* [SOURCE PASSAGE]:
Nutritional therapists advise about and treat a wide range of medical conditions by assessing patients’ requirements for food, vitamins and minerals while taking general health, well-being and lifestyle into consideration to provide holistic treatments.
This includes recommendations to restore nutritional balance, which may include guidance on avoiding certain toxins and allergens, detoxification and the use of supplementary nutrients such as high-dose vitamins.
Nutritional therapy is classed as an unconventional, ‘complementary’ medicine and is intended for people with chronic health conditions or those who want to improve their general health and lifestyle.
Employers of nutritional therapists
- Private practices
- Specialist clinics
- Complementary healthcare clinics
- carry out initial consultations on a one-to-one basis with patients to conduct an assessment of their health and get a detailed case history from them
- recommend and analyze laboratory tests, which give indications of nutritional imbalances, the functioning of the liver and the digestive system
- explain the physiological impact of complex biochemical imbalances and nutritional deficiencies to help your client and answer any questions they may have
- agree on a personalized nutrition and lifestyle plan, which will include dietary recommendations, and may also include a nutritional-supplement plan
- conduct shorter follow-up review meetings to monitor and evaluate patient progress
- refer clients to other health practitioners, as appropriate
- keep comprehensive notes and records for each client
- provide advice and promote nutritional therapy to community groups and charities.

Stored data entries
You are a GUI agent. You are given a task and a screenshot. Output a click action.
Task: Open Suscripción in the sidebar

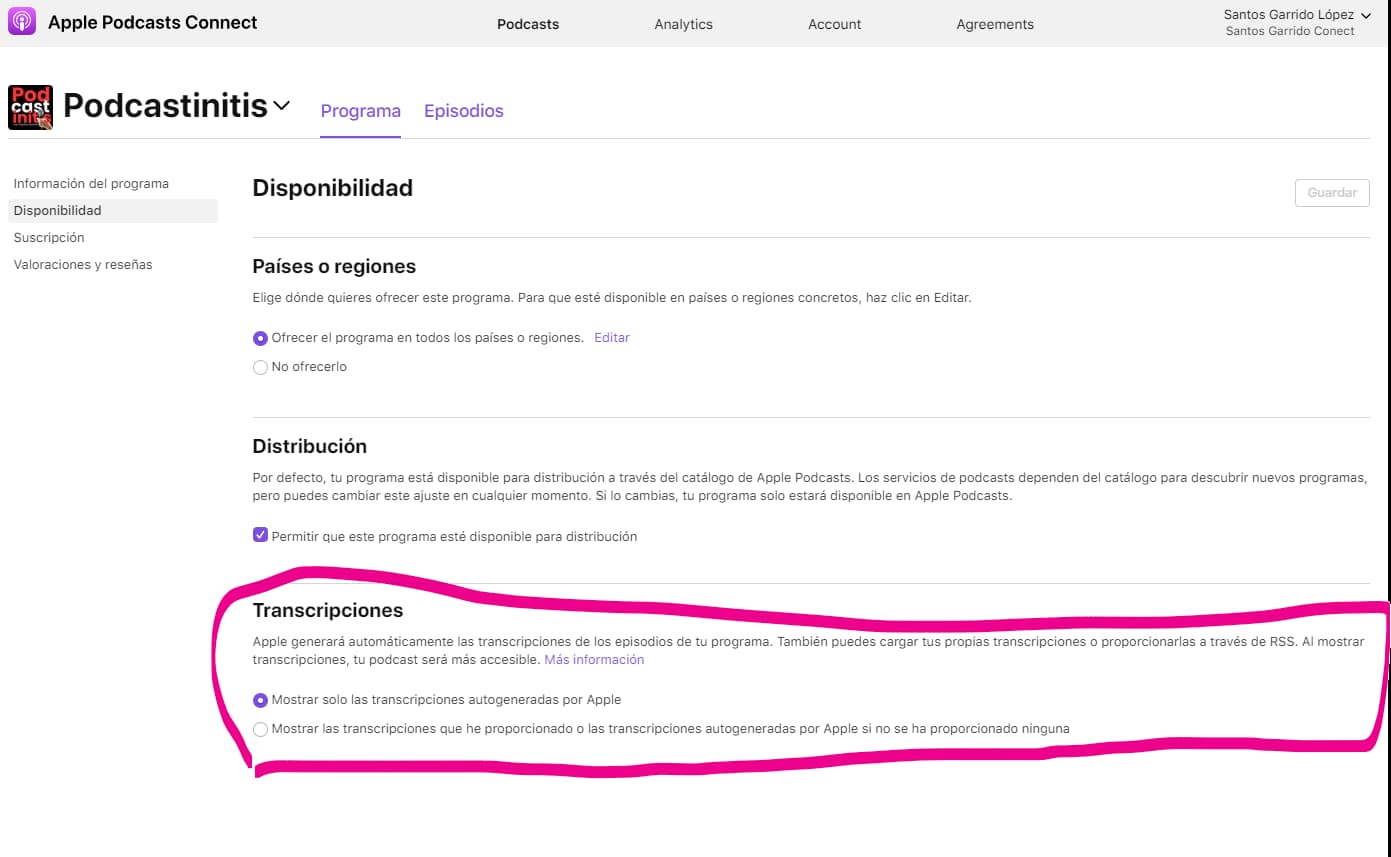click(x=49, y=238)
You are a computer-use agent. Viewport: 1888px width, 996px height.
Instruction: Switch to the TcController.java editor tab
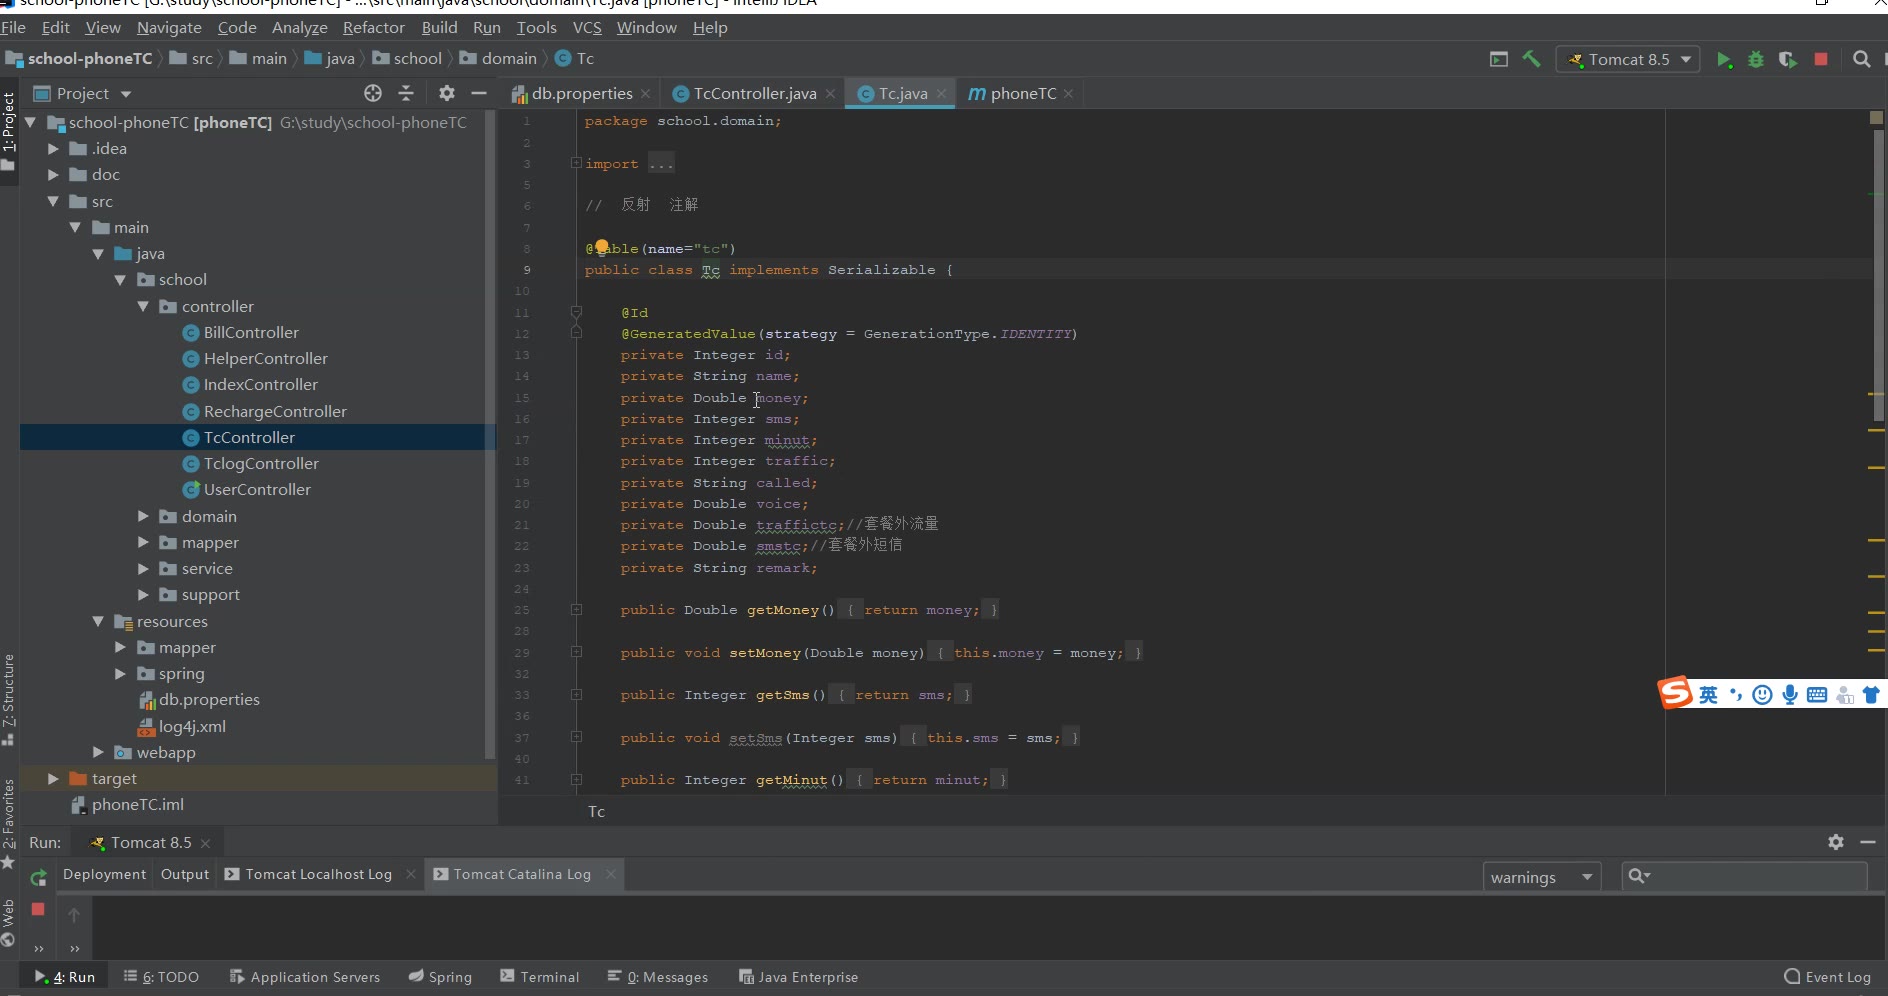[754, 93]
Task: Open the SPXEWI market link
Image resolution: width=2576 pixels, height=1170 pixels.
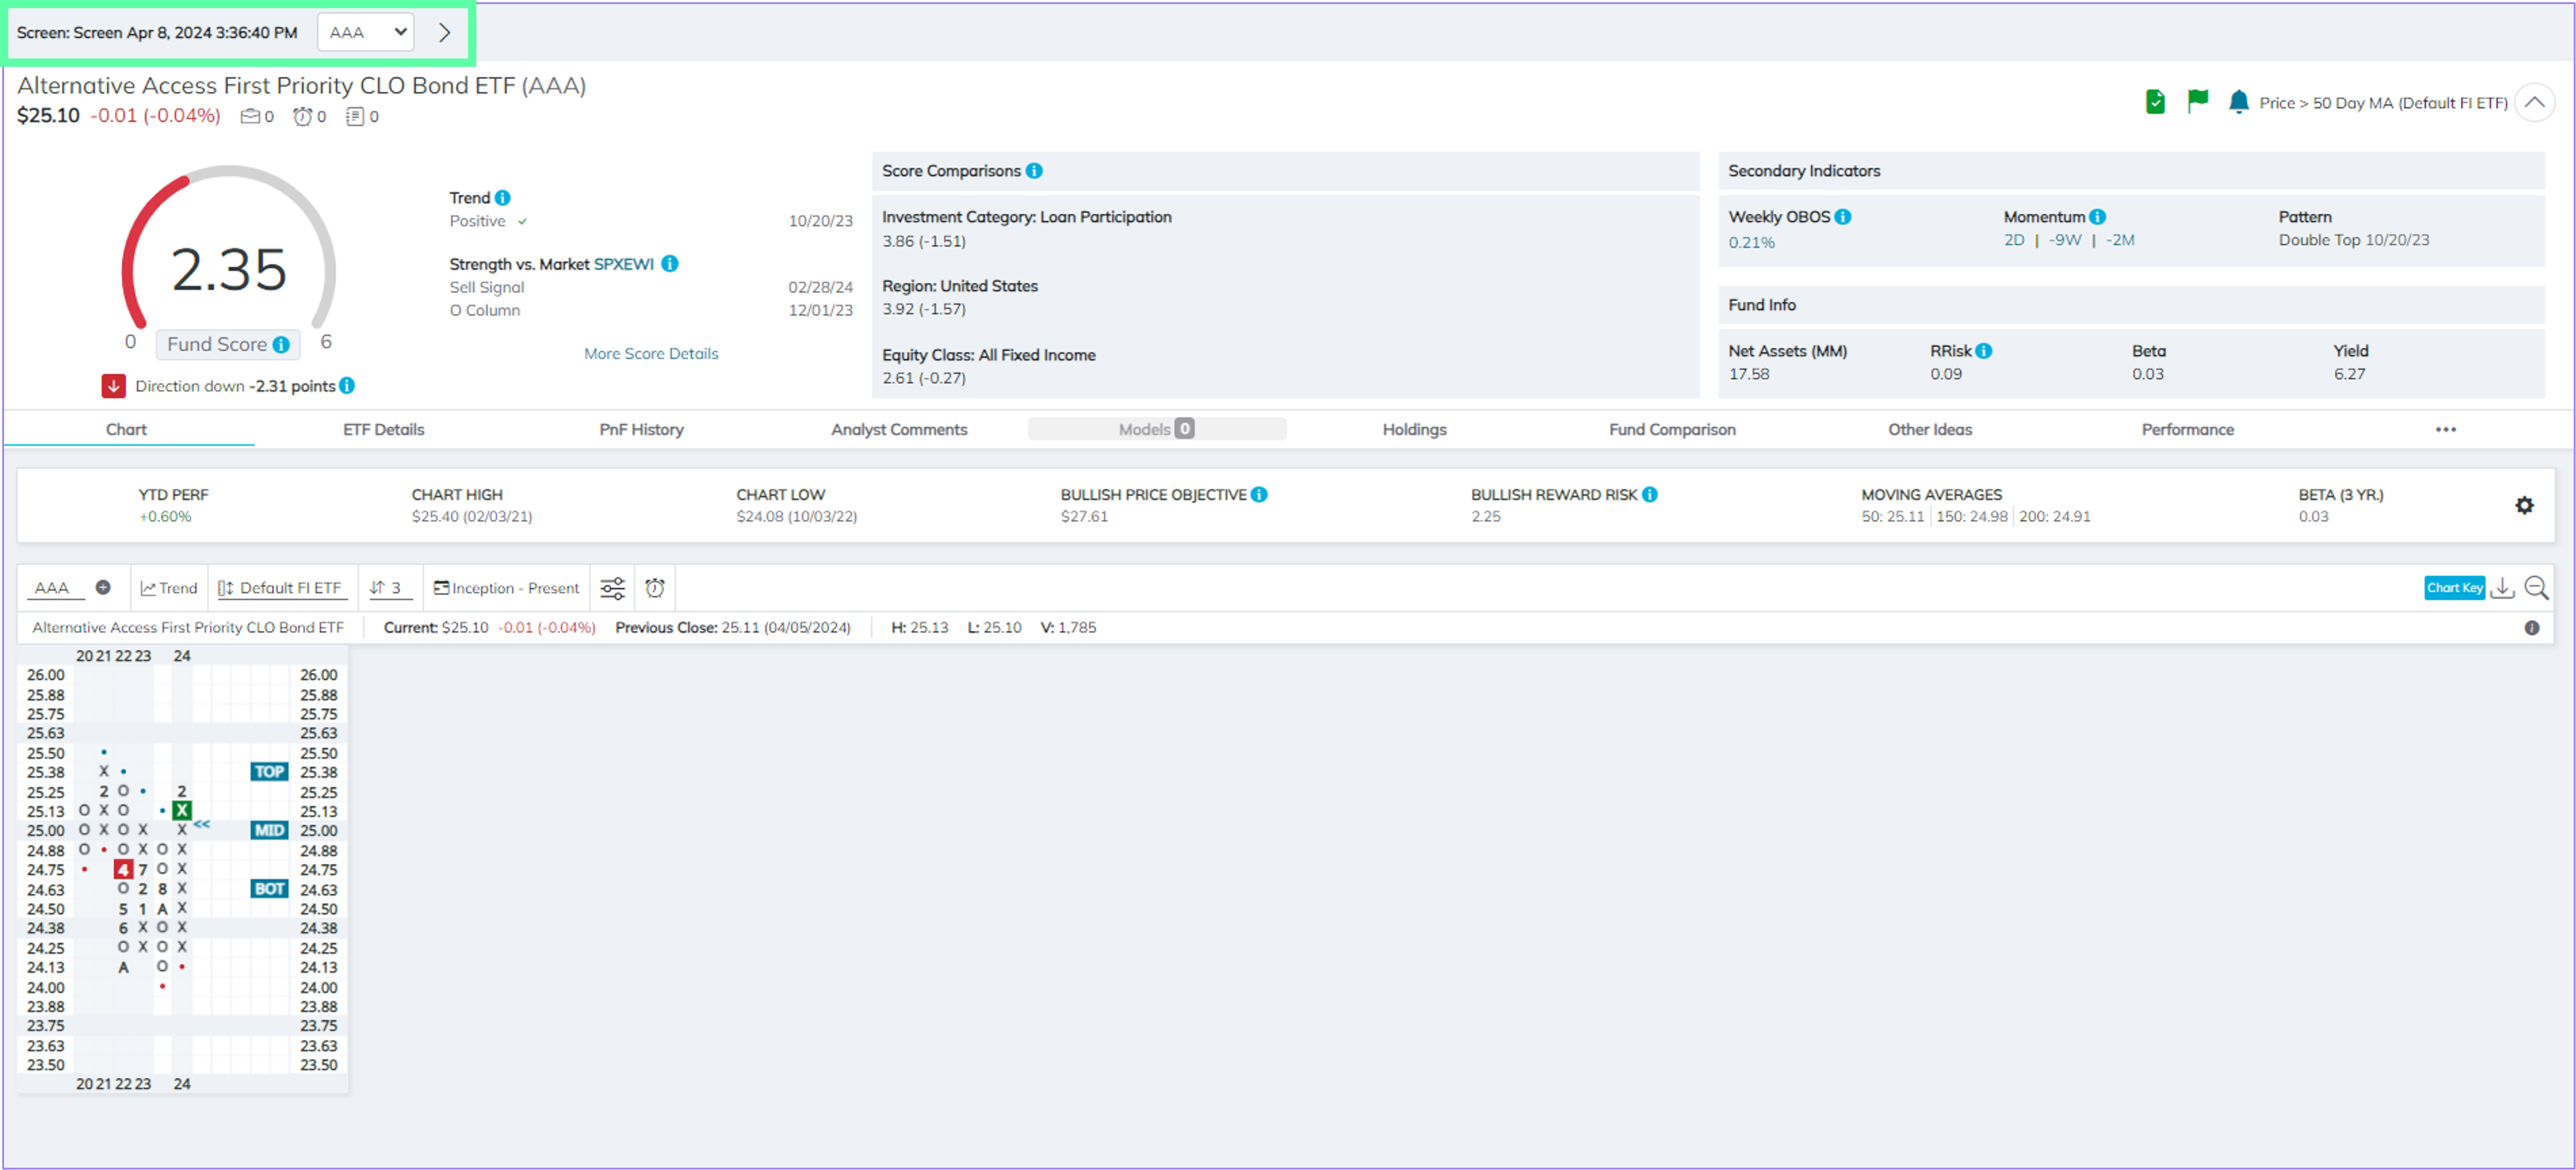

* [WHAT YOU WILL DO]:
1. List the types of employers of nutritional therapists named in the passage on nutritional therapists.
2. Answer these from the passage on nutritional therapists:
(a) How is nutritional therapy classed?
(b) What do the laboratory tests give indications of?
(c) What is the purpose of the shorter follow-up review meetings?
3. Extend the passage on nutritional therapists, picking up after its final line.

* [ANSWERS TO THE PROBLEMS]:
1.
- Private practices
- Specialist clinics
- Complementary healthcare clinics

2.
(a) As an unconventional, "complementary" medicine.
(b) Nutritional imbalances and the functioning of the liver and the digestive system.
(c) To monitor and evaluate patient progress.

3.
There are no specific entry requirements to become a nutritional therapist and entry without a degree is common.
A degree in a relevant subject (for example chemistry, biology, medicine, nursing, nutrition, dietetics, health studies, food science and technology) can be beneficial. It is also advantageous to possess a strong science background.
- the ability to communicate with a range of clients and build rapport
- listening skills and the ability to empathize without becoming emotionally involved
- a confident and professional approach to work
- time management skills
- problem-solving and analytical skills
- a logical approach to work
- report-writing skills
- self-motivation and the ability to work on your own and develop new skills
- business skills such as administration, marketing and finance.